»»

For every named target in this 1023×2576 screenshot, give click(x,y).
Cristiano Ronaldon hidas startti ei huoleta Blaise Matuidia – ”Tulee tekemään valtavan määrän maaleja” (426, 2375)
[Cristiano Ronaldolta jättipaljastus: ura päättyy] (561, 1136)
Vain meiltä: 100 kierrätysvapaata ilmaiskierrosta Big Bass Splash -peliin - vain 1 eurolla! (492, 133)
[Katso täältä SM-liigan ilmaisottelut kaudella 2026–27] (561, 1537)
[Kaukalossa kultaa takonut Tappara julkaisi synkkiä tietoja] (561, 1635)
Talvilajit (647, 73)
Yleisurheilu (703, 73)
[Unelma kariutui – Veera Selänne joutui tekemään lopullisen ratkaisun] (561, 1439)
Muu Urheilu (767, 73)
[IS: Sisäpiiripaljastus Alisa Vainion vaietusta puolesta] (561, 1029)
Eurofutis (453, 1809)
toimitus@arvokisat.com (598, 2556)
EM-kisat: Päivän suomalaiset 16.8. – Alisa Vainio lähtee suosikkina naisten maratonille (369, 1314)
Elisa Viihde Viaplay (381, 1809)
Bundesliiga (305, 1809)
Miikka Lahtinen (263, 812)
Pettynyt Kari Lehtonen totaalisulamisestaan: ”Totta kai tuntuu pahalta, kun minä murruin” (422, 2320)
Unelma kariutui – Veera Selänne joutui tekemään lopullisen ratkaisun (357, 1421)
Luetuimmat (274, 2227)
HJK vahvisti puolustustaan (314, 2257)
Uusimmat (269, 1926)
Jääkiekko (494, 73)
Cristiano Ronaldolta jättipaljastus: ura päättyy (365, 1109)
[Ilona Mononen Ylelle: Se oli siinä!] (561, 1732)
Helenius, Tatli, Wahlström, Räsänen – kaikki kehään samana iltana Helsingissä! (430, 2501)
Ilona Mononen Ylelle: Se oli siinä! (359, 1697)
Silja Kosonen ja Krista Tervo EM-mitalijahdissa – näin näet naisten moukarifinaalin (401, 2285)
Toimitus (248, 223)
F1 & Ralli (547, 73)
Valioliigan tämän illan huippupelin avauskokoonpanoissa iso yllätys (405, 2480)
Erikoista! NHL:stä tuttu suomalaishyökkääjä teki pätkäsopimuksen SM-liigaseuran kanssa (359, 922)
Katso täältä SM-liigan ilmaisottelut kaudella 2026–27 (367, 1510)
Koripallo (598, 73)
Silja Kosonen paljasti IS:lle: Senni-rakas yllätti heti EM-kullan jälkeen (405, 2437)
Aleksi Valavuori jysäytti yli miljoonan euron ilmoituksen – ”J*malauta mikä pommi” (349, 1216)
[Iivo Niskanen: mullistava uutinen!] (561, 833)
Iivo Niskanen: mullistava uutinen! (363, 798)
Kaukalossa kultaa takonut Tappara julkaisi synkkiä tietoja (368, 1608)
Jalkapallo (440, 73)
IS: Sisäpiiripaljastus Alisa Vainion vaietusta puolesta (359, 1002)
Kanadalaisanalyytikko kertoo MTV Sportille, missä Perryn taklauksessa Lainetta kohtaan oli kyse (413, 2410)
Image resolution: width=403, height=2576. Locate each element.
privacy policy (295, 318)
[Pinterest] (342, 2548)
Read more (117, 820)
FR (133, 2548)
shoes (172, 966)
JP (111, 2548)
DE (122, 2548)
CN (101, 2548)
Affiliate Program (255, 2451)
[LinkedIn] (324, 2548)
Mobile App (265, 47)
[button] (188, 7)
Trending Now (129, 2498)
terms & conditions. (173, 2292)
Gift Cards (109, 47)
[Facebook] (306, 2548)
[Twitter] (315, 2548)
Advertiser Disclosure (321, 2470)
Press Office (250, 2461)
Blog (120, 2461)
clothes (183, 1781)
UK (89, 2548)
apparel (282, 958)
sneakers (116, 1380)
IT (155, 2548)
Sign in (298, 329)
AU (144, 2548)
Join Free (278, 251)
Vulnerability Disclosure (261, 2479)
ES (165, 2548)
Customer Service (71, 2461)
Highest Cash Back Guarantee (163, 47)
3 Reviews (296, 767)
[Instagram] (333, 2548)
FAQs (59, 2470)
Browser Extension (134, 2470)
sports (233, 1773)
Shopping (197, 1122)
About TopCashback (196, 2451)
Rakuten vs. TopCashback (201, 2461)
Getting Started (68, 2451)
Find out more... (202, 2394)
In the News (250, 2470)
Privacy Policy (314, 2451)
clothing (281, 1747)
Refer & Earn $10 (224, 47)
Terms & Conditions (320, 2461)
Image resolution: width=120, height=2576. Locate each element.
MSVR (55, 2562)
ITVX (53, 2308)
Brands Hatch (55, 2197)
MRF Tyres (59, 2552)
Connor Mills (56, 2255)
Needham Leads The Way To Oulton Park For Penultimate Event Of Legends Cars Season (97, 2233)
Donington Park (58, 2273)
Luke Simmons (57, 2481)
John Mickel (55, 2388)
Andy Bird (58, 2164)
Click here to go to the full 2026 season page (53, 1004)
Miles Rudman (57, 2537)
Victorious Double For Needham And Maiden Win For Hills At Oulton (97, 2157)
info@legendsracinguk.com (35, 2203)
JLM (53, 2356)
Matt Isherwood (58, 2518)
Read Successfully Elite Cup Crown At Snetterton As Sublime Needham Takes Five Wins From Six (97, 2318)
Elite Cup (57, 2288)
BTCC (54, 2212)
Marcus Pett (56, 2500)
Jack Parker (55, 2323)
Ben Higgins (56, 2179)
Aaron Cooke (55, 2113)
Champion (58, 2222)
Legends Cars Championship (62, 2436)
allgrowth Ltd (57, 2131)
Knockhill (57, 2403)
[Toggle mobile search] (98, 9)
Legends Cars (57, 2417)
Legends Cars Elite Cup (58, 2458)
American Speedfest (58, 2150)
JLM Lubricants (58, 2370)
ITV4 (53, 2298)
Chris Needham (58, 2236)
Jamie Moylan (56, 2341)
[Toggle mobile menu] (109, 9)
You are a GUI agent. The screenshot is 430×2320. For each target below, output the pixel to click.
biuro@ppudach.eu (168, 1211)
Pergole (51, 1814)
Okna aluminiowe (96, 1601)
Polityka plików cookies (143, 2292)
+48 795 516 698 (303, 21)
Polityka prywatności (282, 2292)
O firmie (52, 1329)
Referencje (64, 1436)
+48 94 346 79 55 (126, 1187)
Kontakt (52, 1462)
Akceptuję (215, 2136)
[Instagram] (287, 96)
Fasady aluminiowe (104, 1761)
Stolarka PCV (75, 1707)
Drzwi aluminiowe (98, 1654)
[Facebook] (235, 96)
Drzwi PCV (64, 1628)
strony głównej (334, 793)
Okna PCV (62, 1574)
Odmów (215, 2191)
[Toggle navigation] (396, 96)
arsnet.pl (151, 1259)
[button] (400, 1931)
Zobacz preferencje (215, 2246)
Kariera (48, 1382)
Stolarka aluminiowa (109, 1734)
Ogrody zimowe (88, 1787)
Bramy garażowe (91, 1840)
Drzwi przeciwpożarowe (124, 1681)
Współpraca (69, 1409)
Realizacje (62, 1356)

««

The problem
Retype all the data. Nothing may be left out or altered.

Completed task
For every named target in this 1023×2576 screenshot, give click(x,y).
Cristiano Ronaldon hidas startti ei huoleta Blaise Matuidia – ”Tulee tekemään valtavan määrän maaleja” (426, 2375)
[Cristiano Ronaldolta jättipaljastus: ura päättyy] (561, 1136)
Vain meiltä: 100 kierrätysvapaata ilmaiskierrosta Big Bass Splash -peliin - vain 1 eurolla! (492, 133)
[Katso täältä SM-liigan ilmaisottelut kaudella 2026–27] (561, 1537)
[Kaukalossa kultaa takonut Tappara julkaisi synkkiä tietoja] (561, 1635)
Talvilajit (647, 73)
Yleisurheilu (703, 73)
[Unelma kariutui – Veera Selänne joutui tekemään lopullisen ratkaisun] (561, 1439)
Muu Urheilu (767, 73)
[IS: Sisäpiiripaljastus Alisa Vainion vaietusta puolesta] (561, 1029)
Eurofutis (453, 1809)
toimitus@arvokisat.com (598, 2556)
EM-kisat: Päivän suomalaiset 16.8. – Alisa Vainio lähtee suosikkina naisten maratonille (369, 1314)
Elisa Viihde Viaplay (381, 1809)
Bundesliiga (305, 1809)
Miikka Lahtinen (263, 812)
Pettynyt Kari Lehtonen totaalisulamisestaan: ”Totta kai tuntuu pahalta, kun minä murruin” (422, 2320)
Unelma kariutui – Veera Selänne joutui tekemään lopullisen ratkaisun (357, 1421)
Luetuimmat (274, 2227)
HJK vahvisti puolustustaan (314, 2257)
Uusimmat (269, 1926)
Jääkiekko (494, 73)
Cristiano Ronaldolta jättipaljastus: ura päättyy (365, 1109)
[Ilona Mononen Ylelle: Se oli siinä!] (561, 1732)
Helenius, Tatli, Wahlström, Räsänen – kaikki kehään samana iltana Helsingissä! (430, 2501)
Ilona Mononen Ylelle: Se oli siinä! (359, 1697)
Silja Kosonen ja Krista Tervo EM-mitalijahdissa – näin näet naisten moukarifinaalin (401, 2285)
Toimitus (248, 223)
F1 & Ralli (547, 73)
Valioliigan tämän illan huippupelin avauskokoonpanoissa iso yllätys (405, 2480)
Erikoista! NHL:stä tuttu suomalaishyökkääjä teki pätkäsopimuksen SM-liigaseuran kanssa (359, 922)
Katso täältä SM-liigan ilmaisottelut kaudella 2026–27 (367, 1510)
Koripallo (598, 73)
Silja Kosonen paljasti IS:lle: Senni-rakas yllätti heti EM-kullan jälkeen (405, 2437)
Aleksi Valavuori jysäytti yli miljoonan euron ilmoituksen – ”J*malauta mikä pommi” (349, 1216)
[Iivo Niskanen: mullistava uutinen!] (561, 833)
Iivo Niskanen: mullistava uutinen! (363, 798)
Kaukalossa kultaa takonut Tappara julkaisi synkkiä tietoja (368, 1608)
Jalkapallo (440, 73)
IS: Sisäpiiripaljastus Alisa Vainion vaietusta puolesta (359, 1002)
Kanadalaisanalyytikko kertoo MTV Sportille, missä Perryn taklauksessa Lainetta kohtaan oli kyse (413, 2410)
Image resolution: width=403, height=2576. Locate each element.
privacy policy (295, 318)
[Pinterest] (342, 2548)
Read more (117, 820)
FR (133, 2548)
shoes (172, 966)
JP (111, 2548)
DE (122, 2548)
CN (101, 2548)
Affiliate Program (255, 2451)
[LinkedIn] (324, 2548)
Mobile App (265, 47)
[button] (188, 7)
Trending Now (129, 2498)
terms & conditions. (173, 2292)
Gift Cards (109, 47)
[Facebook] (306, 2548)
[Twitter] (315, 2548)
Advertiser Disclosure (321, 2470)
Press Office (250, 2461)
Blog (120, 2461)
clothes (183, 1781)
UK (89, 2548)
apparel (282, 958)
sneakers (116, 1380)
IT (155, 2548)
Sign in (298, 329)
AU (144, 2548)
Join Free (278, 251)
Vulnerability Disclosure (261, 2479)
ES (165, 2548)
Customer Service (71, 2461)
Highest Cash Back Guarantee (163, 47)
3 Reviews (296, 767)
[Instagram] (333, 2548)
FAQs (59, 2470)
Browser Extension (134, 2470)
sports (233, 1773)
Shopping (197, 1122)
About TopCashback (196, 2451)
Rakuten vs. TopCashback (201, 2461)
Getting Started (68, 2451)
Find out more... (202, 2394)
In the News (250, 2470)
Privacy Policy (314, 2451)
clothing (281, 1747)
Refer & Earn $10 (224, 47)
Terms & Conditions (320, 2461)
Image resolution: width=120, height=2576. Locate each element.
MSVR (55, 2562)
ITVX (53, 2308)
Brands Hatch (55, 2197)
MRF Tyres (59, 2552)
Connor Mills (56, 2255)
Needham Leads The Way To Oulton Park For Penultimate Event Of Legends Cars Season (97, 2233)
Donington Park (58, 2273)
Luke Simmons (57, 2481)
John Mickel (55, 2388)
Andy Bird (58, 2164)
Click here to go to the full 2026 season page (53, 1004)
Miles Rudman (57, 2537)
Victorious Double For Needham And Maiden Win For Hills At Oulton (97, 2157)
info@legendsracinguk.com (35, 2203)
JLM (53, 2356)
Matt Isherwood (58, 2518)
Read Successfully Elite Cup Crown At Snetterton As Sublime Needham Takes Five Wins From Six (97, 2318)
Elite Cup (57, 2288)
BTCC (54, 2212)
Marcus Pett (56, 2500)
Jack Parker (55, 2323)
Ben Higgins (56, 2179)
Aaron Cooke (55, 2113)
Champion (58, 2222)
Legends Cars Championship (62, 2436)
allgrowth Ltd (57, 2131)
Knockhill (57, 2403)
[Toggle mobile search] (98, 9)
Legends Cars (57, 2417)
Legends Cars Elite Cup (58, 2458)
American Speedfest (58, 2150)
JLM Lubricants (58, 2370)
ITV4 (53, 2298)
Chris Needham (58, 2236)
Jamie Moylan (56, 2341)
[Toggle mobile menu] (109, 9)
You are a GUI agent. The screenshot is 430×2320. For each target below, output the pixel to click.
biuro@ppudach.eu (168, 1211)
Pergole (51, 1814)
Okna aluminiowe (96, 1601)
Polityka plików cookies (143, 2292)
+48 795 516 698 (303, 21)
Polityka prywatności (282, 2292)
O firmie (52, 1329)
Referencje (64, 1436)
+48 94 346 79 55 (126, 1187)
Kontakt (52, 1462)
Akceptuję (215, 2136)
[Instagram] (287, 96)
Fasady aluminiowe (104, 1761)
Stolarka PCV (75, 1707)
Drzwi aluminiowe (98, 1654)
[Facebook] (235, 96)
Drzwi PCV (64, 1628)
strony głównej (334, 793)
Okna PCV (62, 1574)
Odmów (215, 2191)
[Toggle navigation] (396, 96)
arsnet.pl (151, 1259)
[button] (400, 1931)
Zobacz preferencje (215, 2246)
Kariera (48, 1382)
Stolarka aluminiowa (109, 1734)
Ogrody zimowe (88, 1787)
Bramy garażowe (91, 1840)
Drzwi przeciwpożarowe (124, 1681)
Współpraca (69, 1409)
Realizacje (62, 1356)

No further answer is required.